Left arm pinned to his chest, Fernandez dashes forward, flings himself into the air and executes the perfect overhead kick to make it 4-4. The camera cuts to the stands of the Stade de Colombes in Paris where, much to the consternation of the distraught Nazi officer alongside him, Major Karl Von Steiner breaks into spontaneous, gleeful applause.
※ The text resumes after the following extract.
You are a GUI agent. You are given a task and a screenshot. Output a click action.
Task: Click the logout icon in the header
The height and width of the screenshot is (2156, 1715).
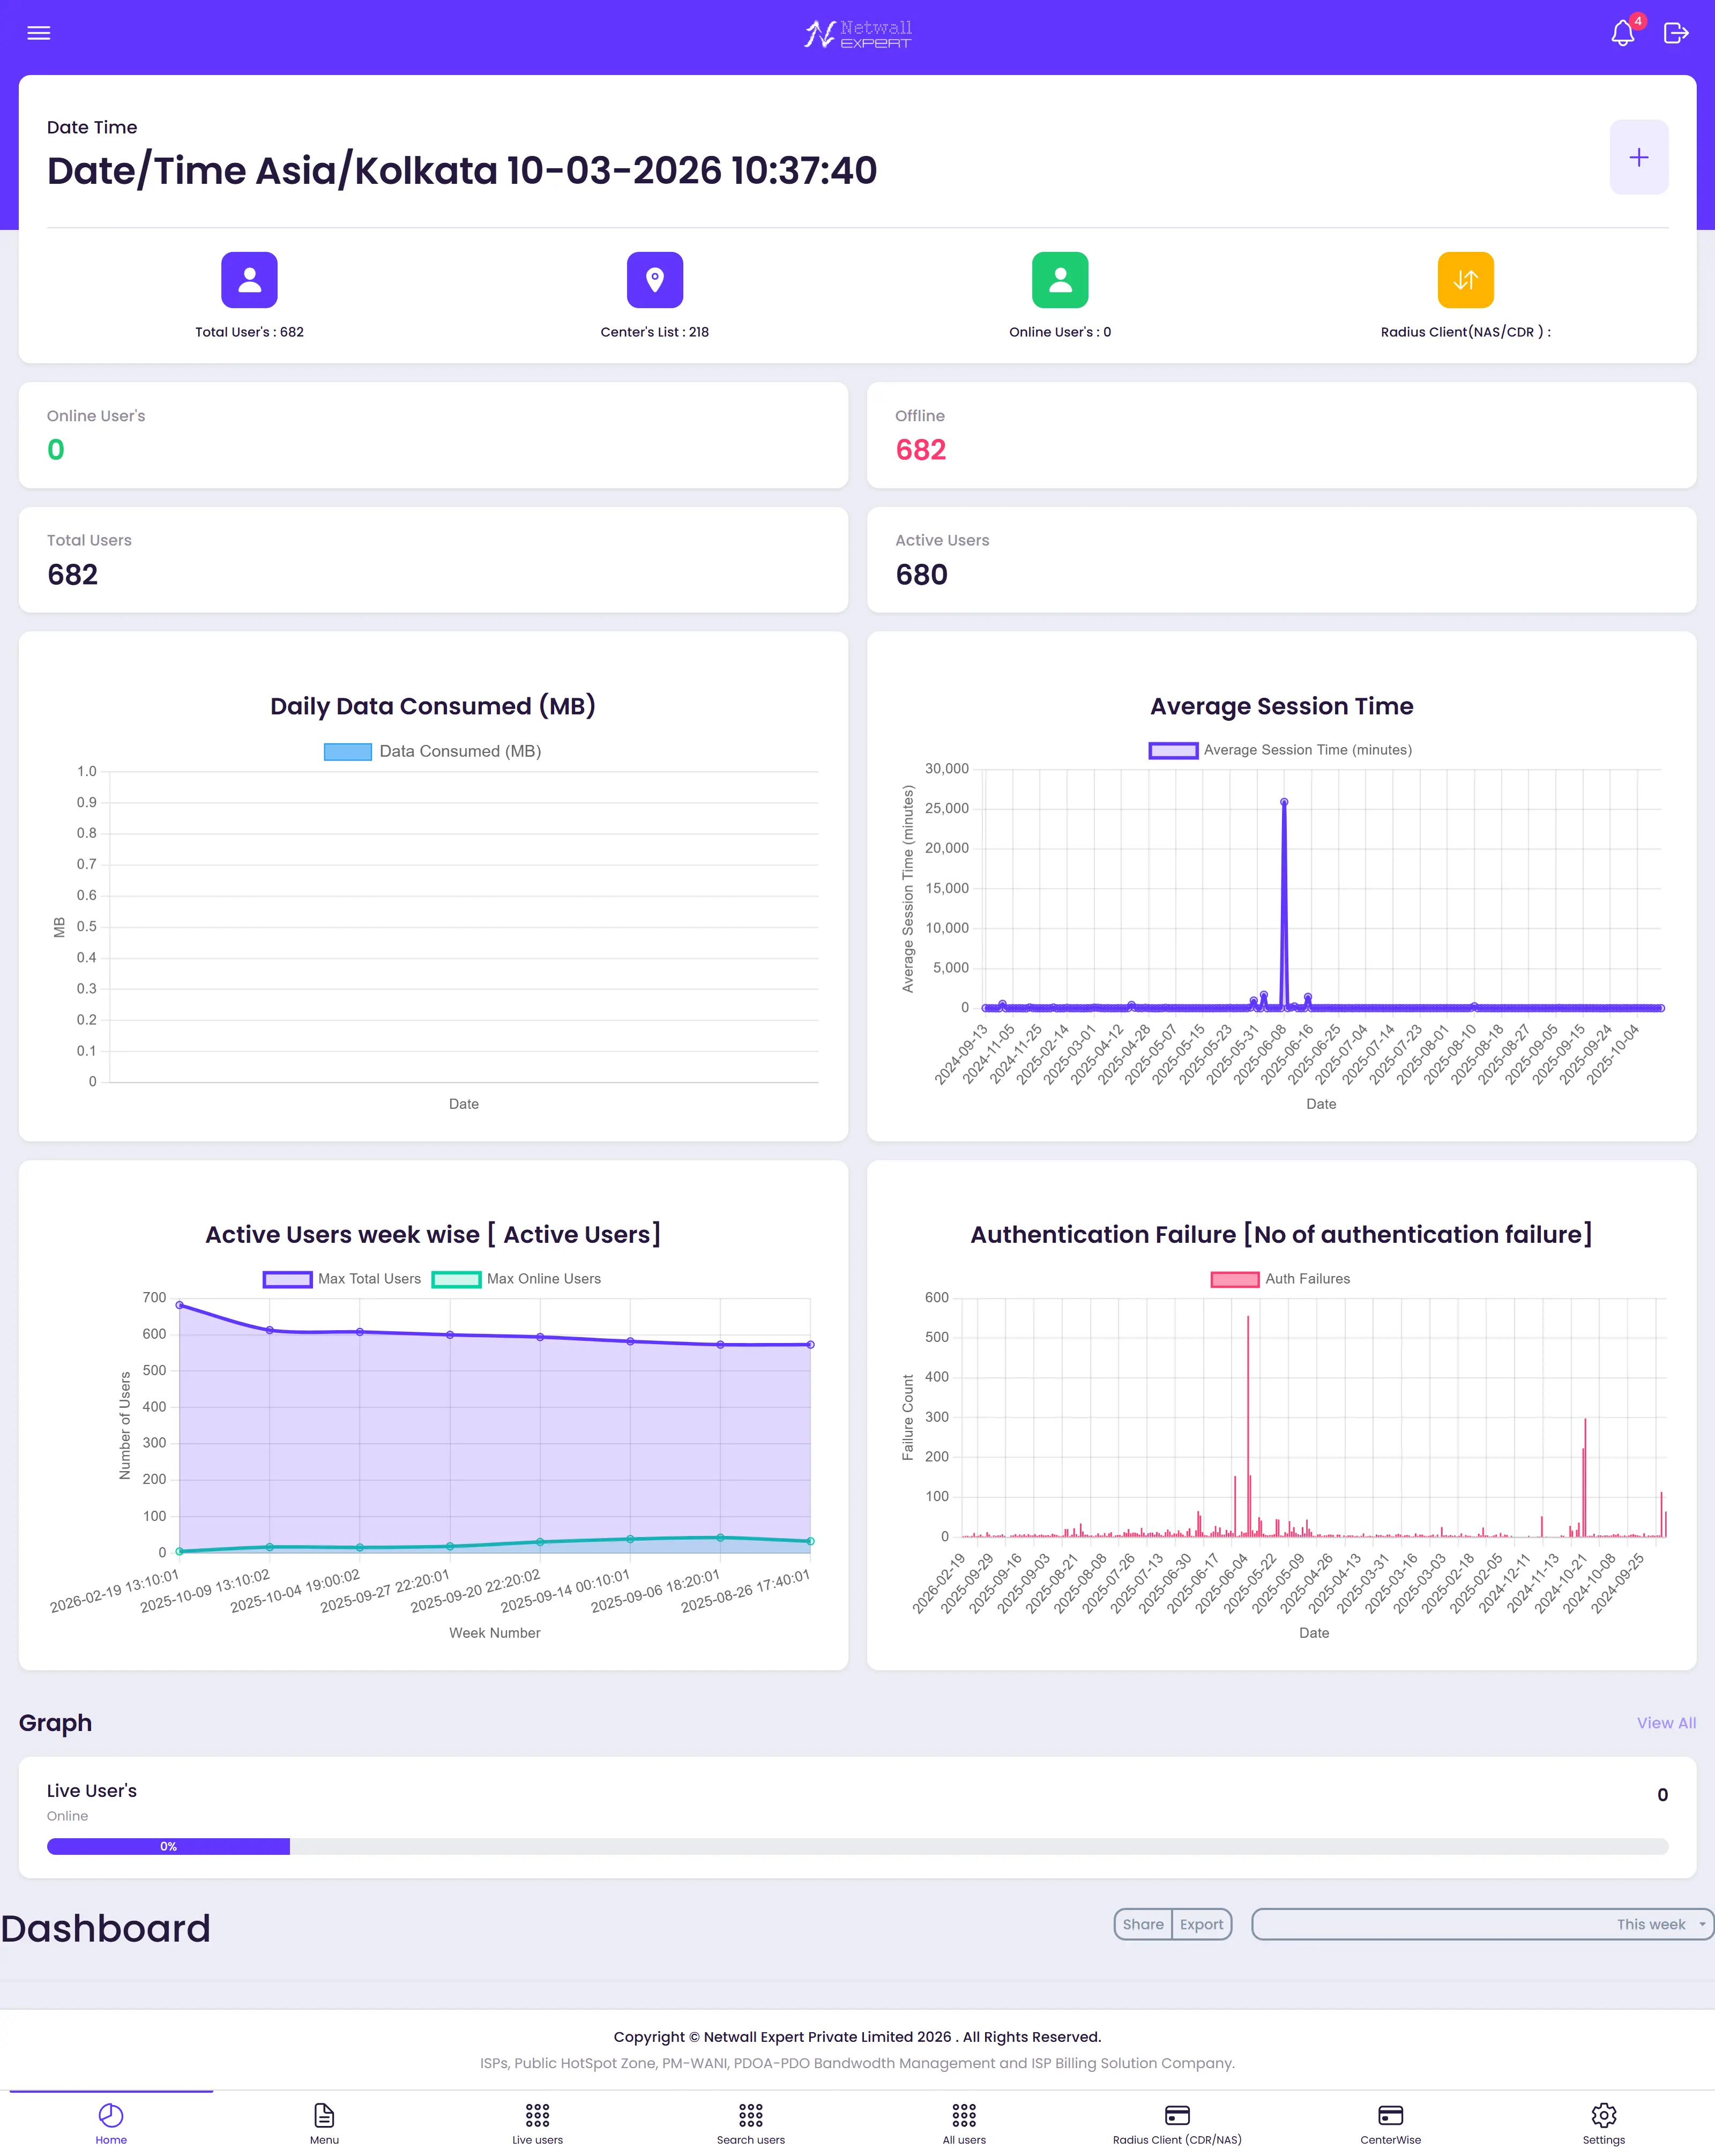[1676, 33]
A former international footballer, he can't help admiring the greatness involved.

Since Max Von Sydow's death last week at the age of 90, too many worthy retrospectives of an all-time great acting career neglected to mention his wonderful turn as Von Steiner, the "good German" in Escape to Victory.

Cineastes have apparently been too busy lauding his portrayal of Antonius Block, the Crusader knight playing chess against death in Ingmar Bergman's The Seventh Seal or his Jesus in The Greatest Story Ever Told.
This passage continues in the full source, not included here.